The campaign is a direct volley back to these social factors, seeking to empower women to no longer accept violence as the status quo, while inspiring men to be leaders of change as well. Messages tailored to men include “protect women, it is your business” and “we are a team against violence,” while those for women are “brave woman, stand up against violence!” and “there is no place for violence in our home!” IRC hopes to see an immediate increase in the number of domestic violence cases reported.
“I don’t think we’ll have a huge impact on social norms after six months, but it’s a seed we are planting—not accepting violence as part of life.” said Bakayoko-Topolska.
The biggest challenge may not be changing social norms, however, but rather a legal framework too weak to flex its muscles on women’s rights if it were asked to. Good-intentioned laws to protect women do exist, but they’re shot through with loopholes, leaving ample room for misogynistic interpretation, or are useless all together. A law against rape doesn’t include a mention marital rape, nor does it define what “rape” is. Physical violence is also outlawed, but partner violence, so common in Ivory Coast, is not included. Bakayoko-Topolska can rattle off at least half a dozen other examples of “nice try, but no cigar” efforts to address issues like female genital cutting and remarriage after widowhood. “Women don’t seek justice because they know the law against it is so broad that people will turn them away from the police station,” she says.

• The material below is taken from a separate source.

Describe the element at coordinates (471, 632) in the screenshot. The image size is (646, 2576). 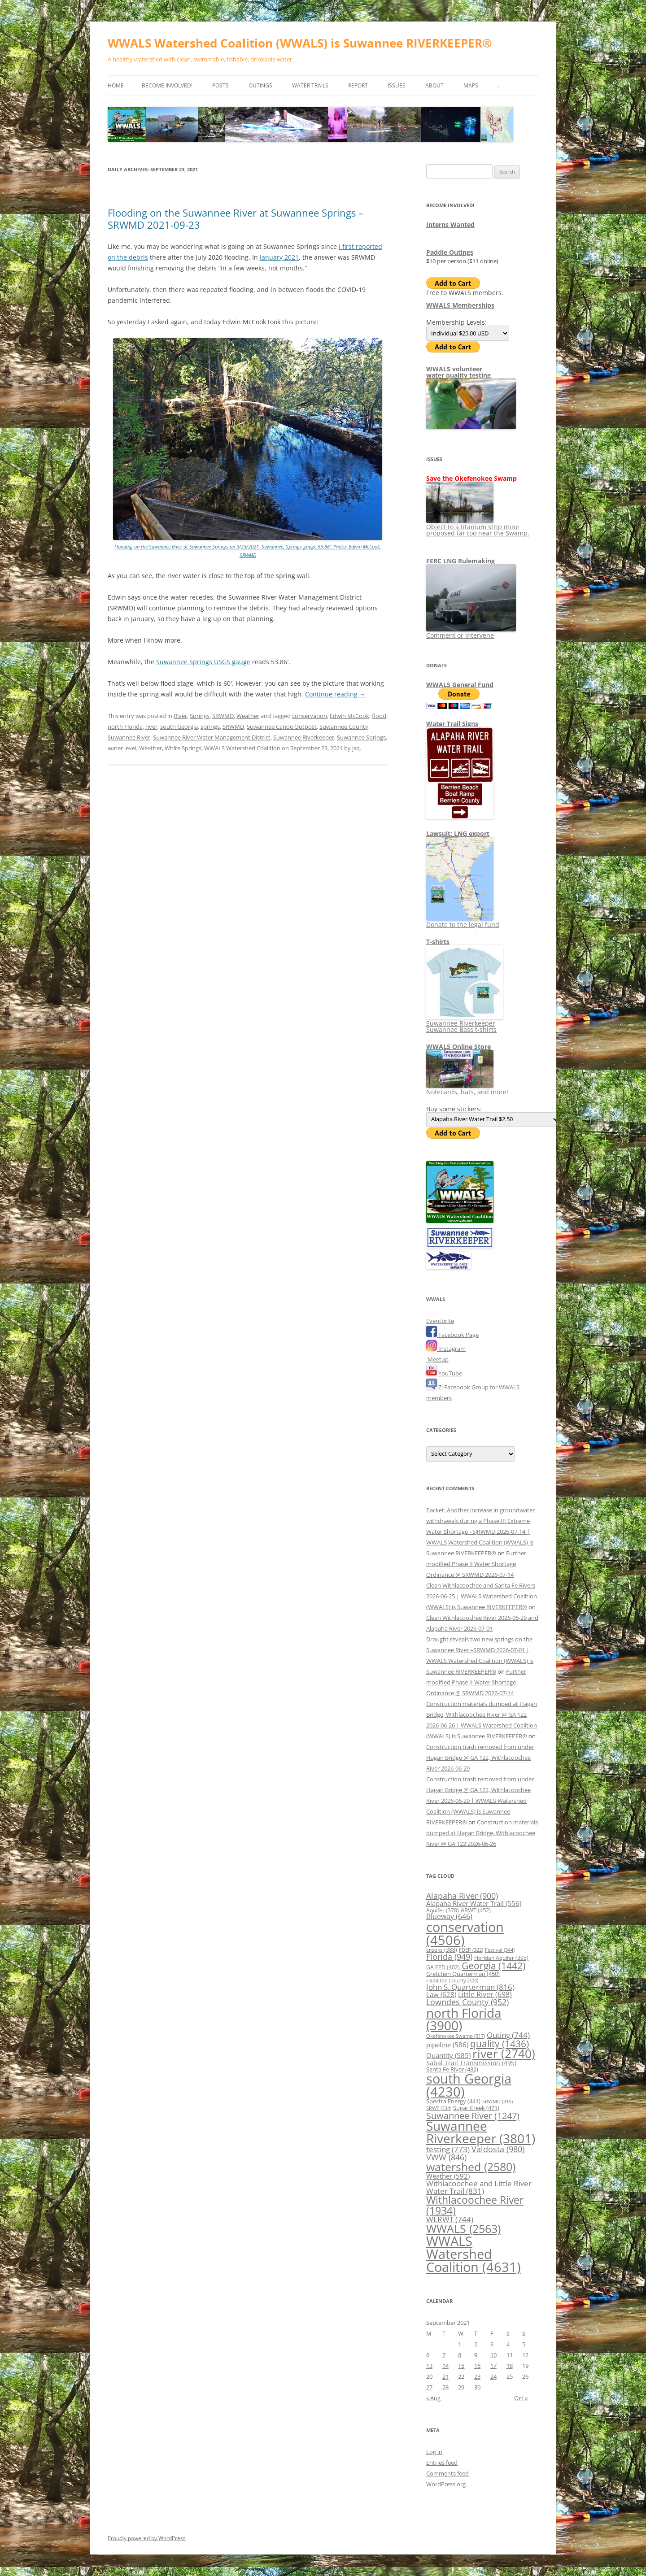
I see `Comment or intervene` at that location.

It’s not a surprise, then, that for women in Ivory Coast, it remains to be seen whether a Outtarra presidency will be any better than a Gbagbo one, or any other for that matter.

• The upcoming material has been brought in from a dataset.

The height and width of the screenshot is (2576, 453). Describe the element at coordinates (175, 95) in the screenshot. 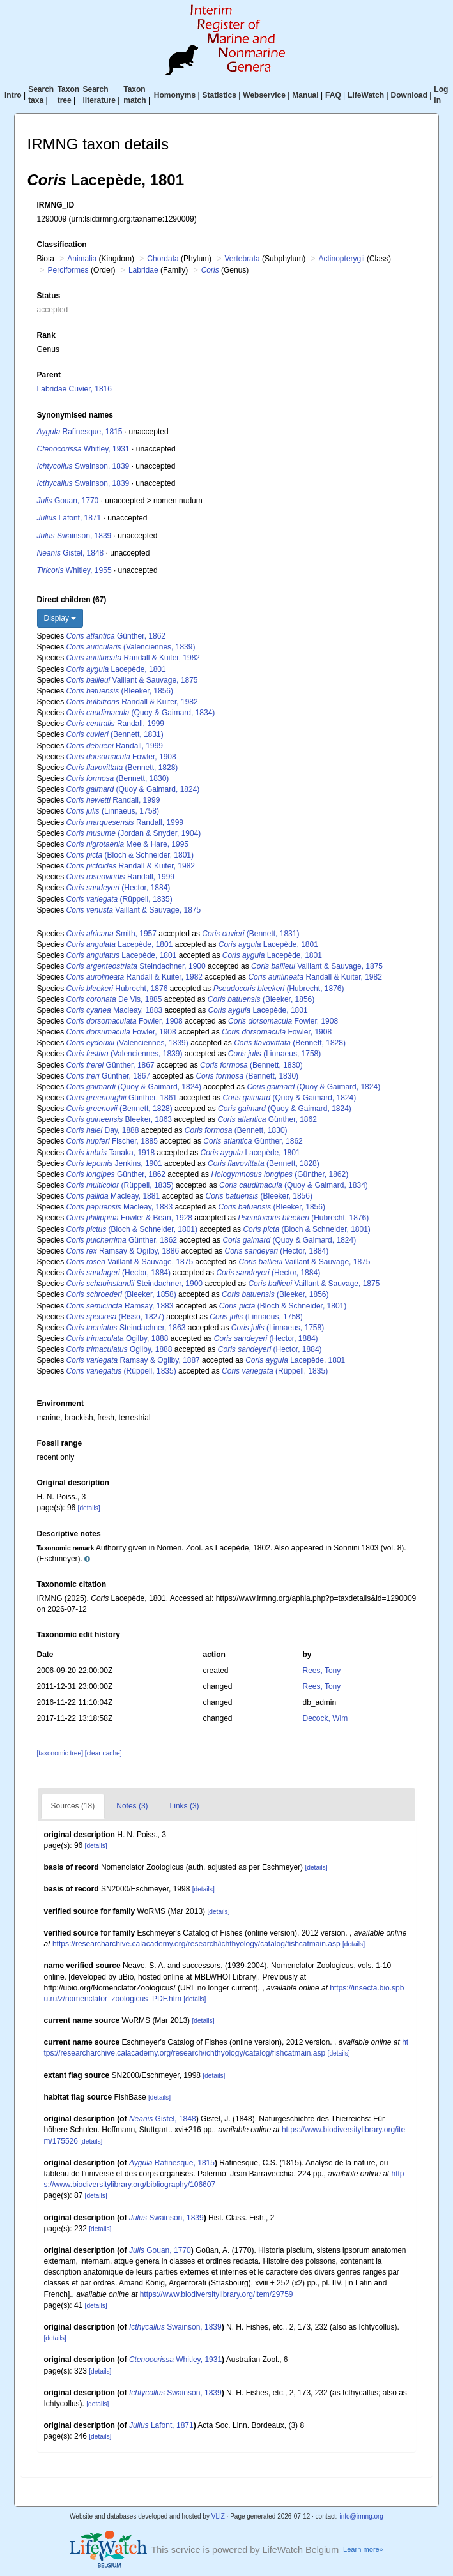

I see `Homonyms` at that location.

“In the first months after Outtarra created a new government, there was a lot of excitement and there seemed to be a push for the improvement for women’s rights. The political speeches were very positive and encouraging, but we don’t know whether they’ll implement what they say,” said Bakayoko-Topolska.
This is the murky uphill that women’s rights groups in Ivory Coast are trying to climb. Given so many challenges, IRC’s new anti-violence campaign is perhaps a shot in the dark—but even a shot in the dark does break the silence.